It is our old infrastructure that we must protect, as a matter of urgency

old infrastructure urgency
Image by Alexey Galutva | Bigstockphoto

We must protect our old infrastructure to make sure that we keep the number of gaps in our digital world to a minimum.

It is now becoming increasingly obvious that hackers find old infrastructure to be easy pickings when it comes to attacking the most critical parts of our society.

We are, as journalists, tend to be attracted to the newest stories of ransomware at its finest, its most sophisticated, its most evil. Even everyday conversations are likely to include a story of someone who knows someone whose company was held to ransom and how they responded. Some stories are horrific, some companies never got all their data back.

Some went bust.

Behind all that are stories of the old infrastructure that is easy to attack, yet critical to our real lives. The Colonial pipeline story is the most obvious one but there are others.

Sophos, the ‘next generation’ security company describes one such attack, whereby hackers breached an 11 year old internet facing server running Adobe software ‘in minutes’. Then, in what is becoming a profile of the new-look hacker, they waited for 79 hours before striking the ransomware blow. They extracted the data and posted a ransom note saying they were ready to spread the data far and wide, unless ‘we can make a good deal’.

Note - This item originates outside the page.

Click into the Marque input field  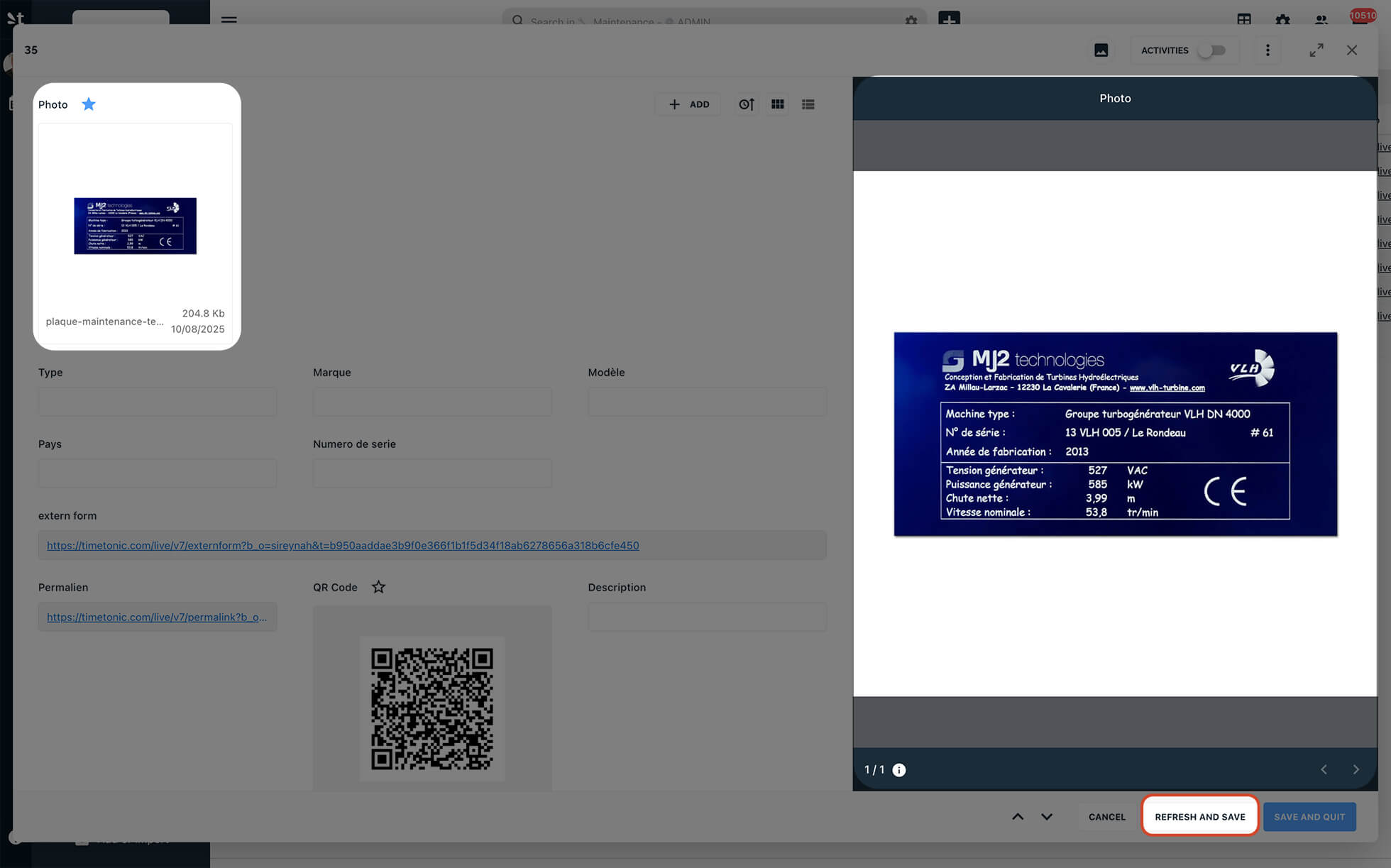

Ransomware is a difficult issue. Those who have not been affected and yet hold senior positions of what we used to call power will say ‘never give in to ransom’.

But what would you do?

Bad guys have your information, your customer data or your business plans and are about to share them with anyone who cares. Your business is, literally, on the line.

It is a tough choice.

The Sophos story and the Colonial pipeline story show us that it is not the ‘spy story’ hacks that we should be most worried about but the old infrastructure that creaks away, yet still somehow supports our society.

The American Government and the people who are apparently in charge reacted by throwing money at the problem and, for a change, they were right.

Governments around the world must take an urgent look at their utility companies, in the widest possible terms, and throw money at a problem which, at the moment, is making hackers everywhere lick their lips in anticipation.